__Exercise brief__. Rewrite the rows from the start through the line containing "[x=481, y=40]", switching "dropdown" to "menu" and changing nothing else. Leave the pictures out of your answer.

=======

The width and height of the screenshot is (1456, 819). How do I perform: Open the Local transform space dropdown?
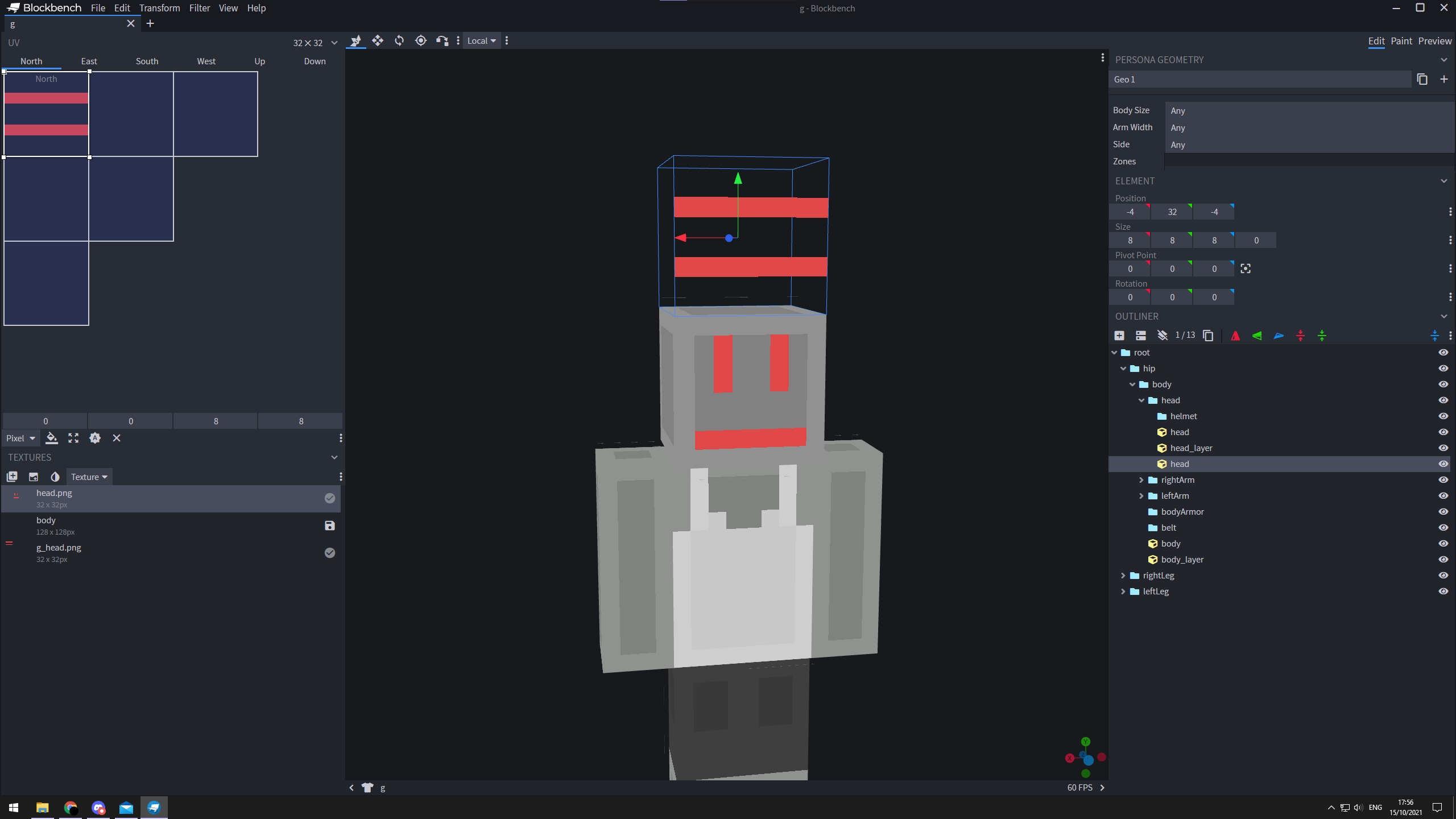[x=481, y=40]
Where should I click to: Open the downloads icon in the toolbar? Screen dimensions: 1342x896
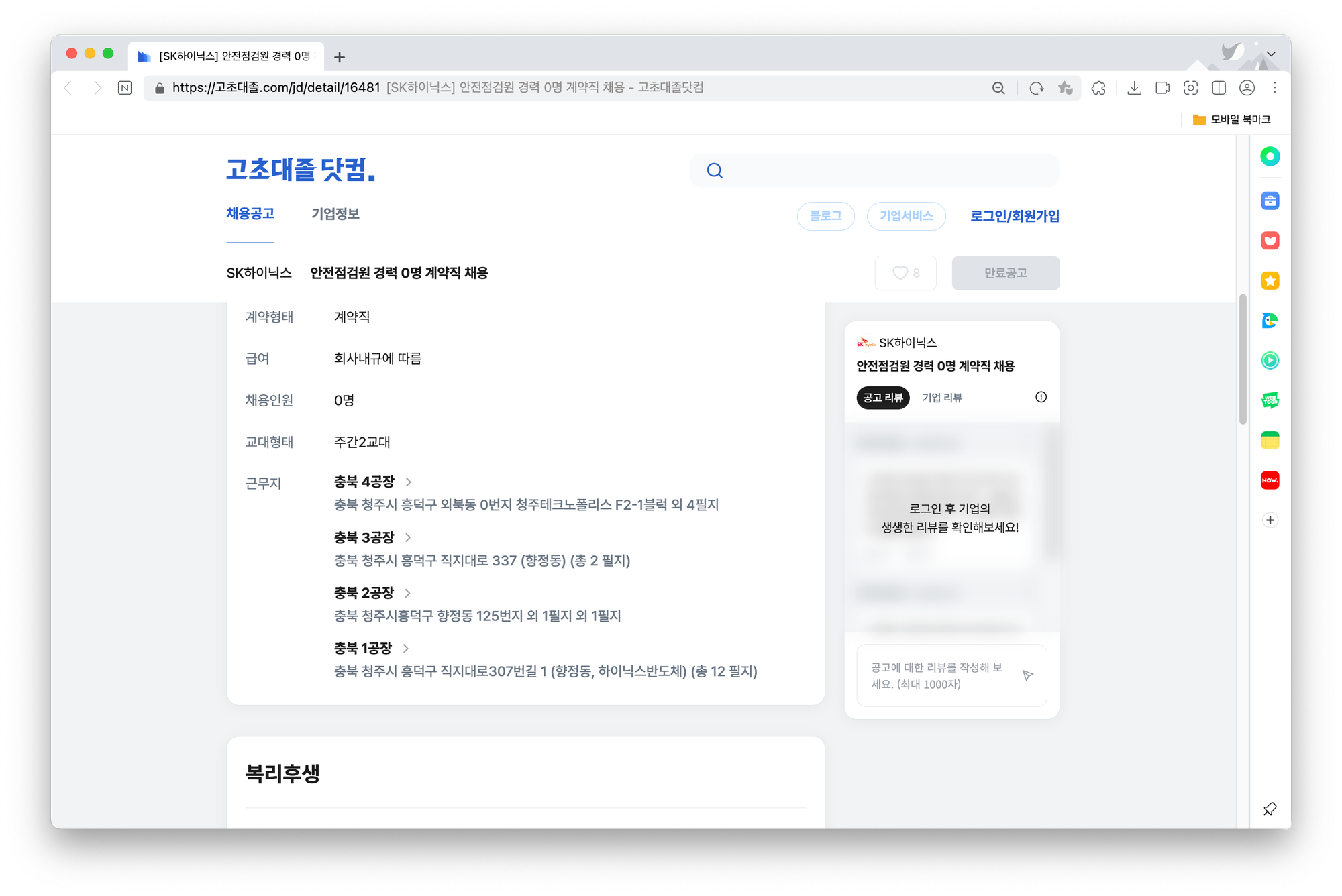coord(1135,88)
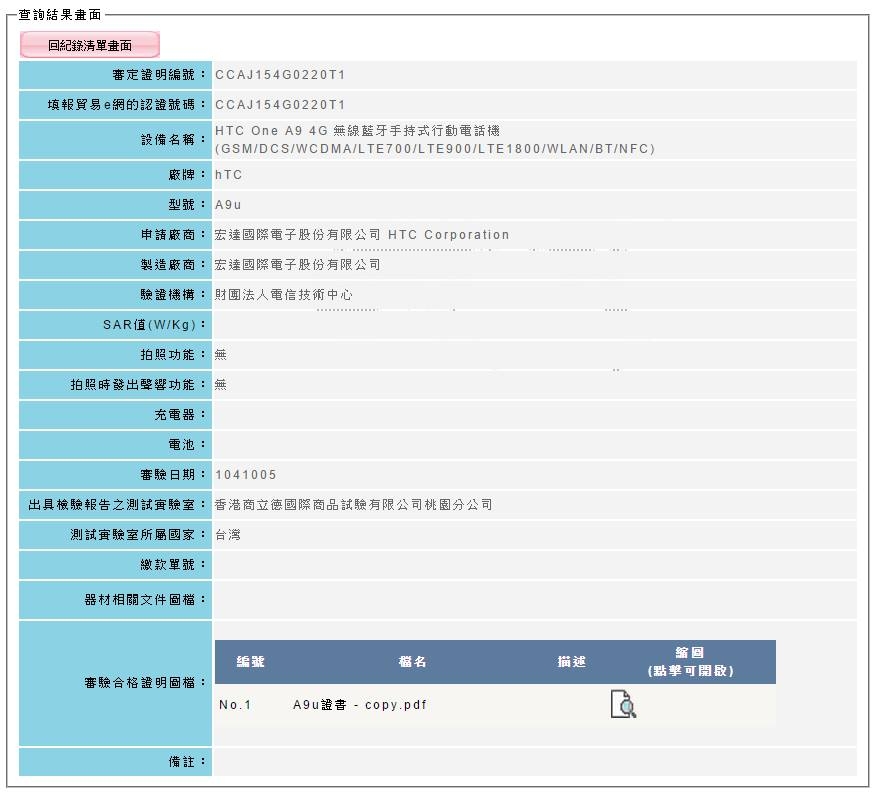Click the review date 1041005
The height and width of the screenshot is (798, 880).
246,475
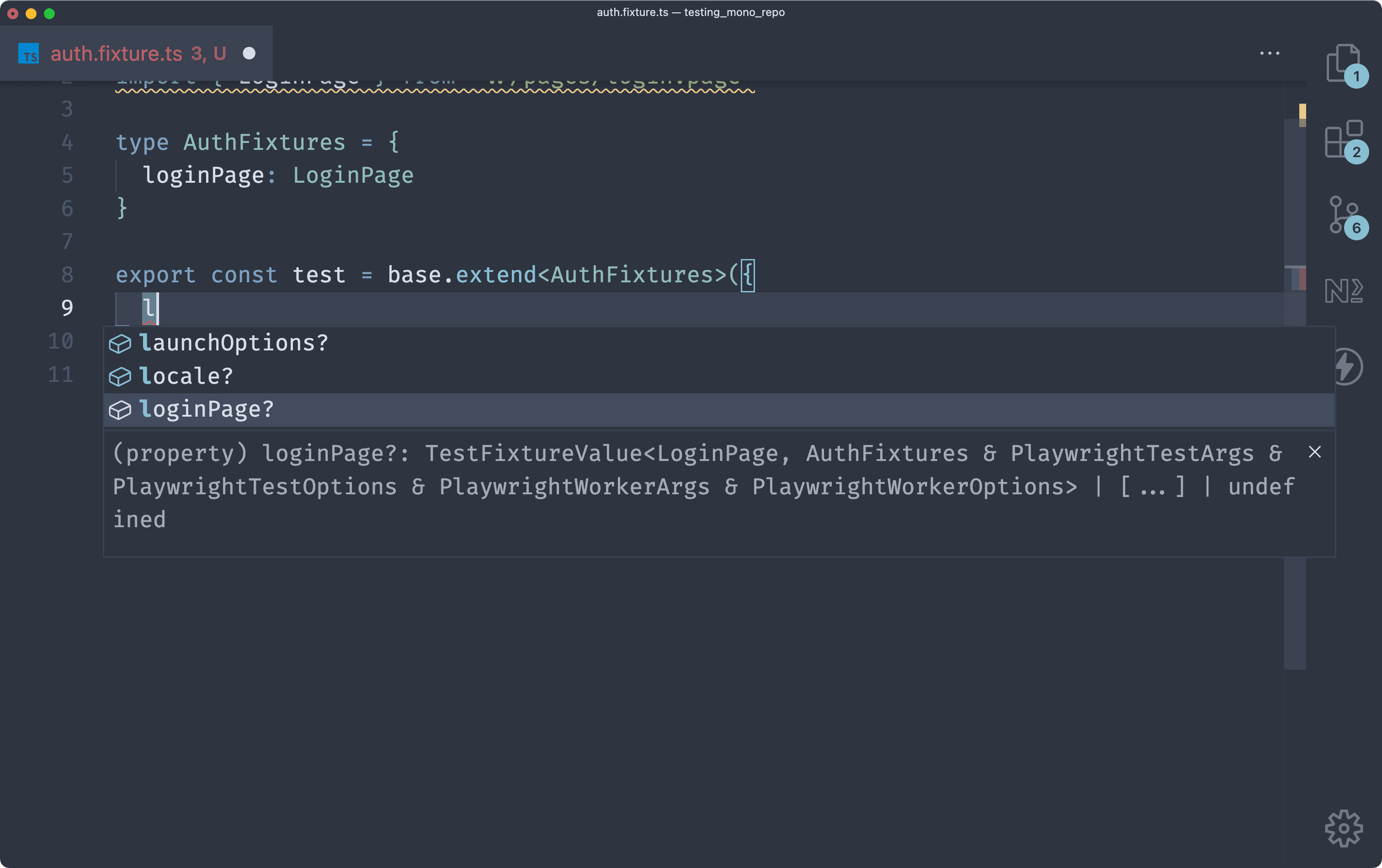The image size is (1382, 868).
Task: Dismiss the loginPage documentation popup
Action: click(1315, 452)
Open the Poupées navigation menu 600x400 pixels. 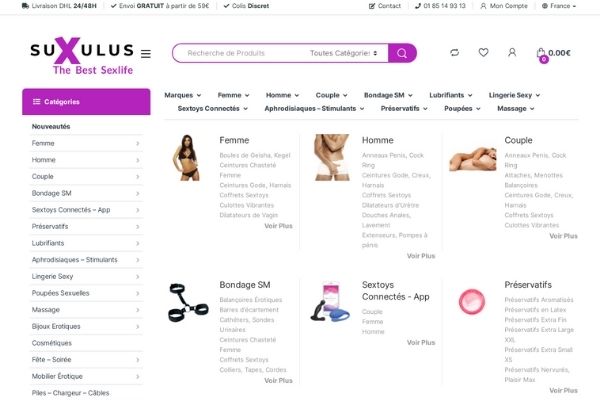click(x=462, y=109)
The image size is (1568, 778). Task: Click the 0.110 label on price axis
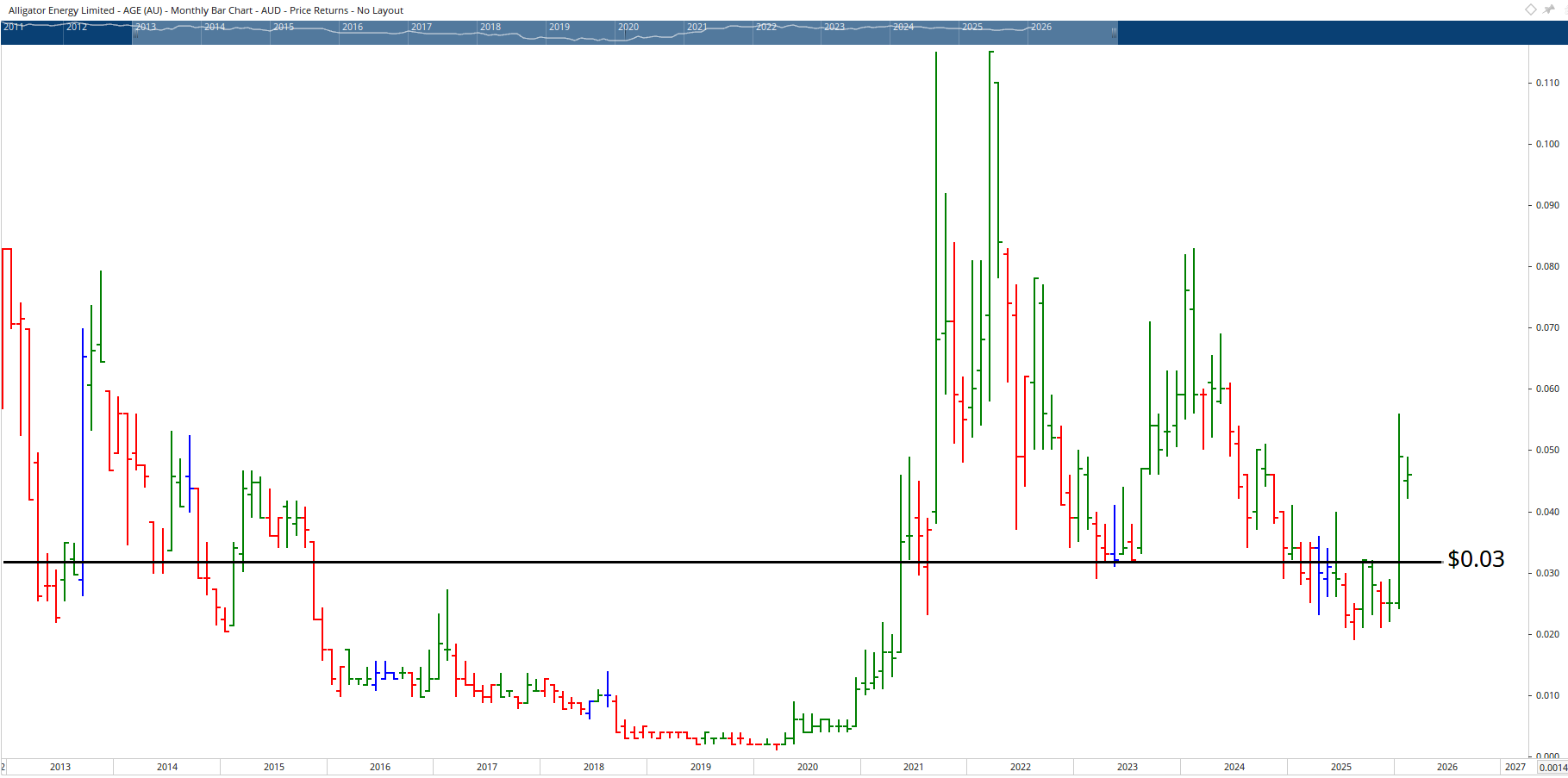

=======

__Solution__.
The width and height of the screenshot is (1456, 819). How do I perform: Open the Local transform space menu?
[x=481, y=40]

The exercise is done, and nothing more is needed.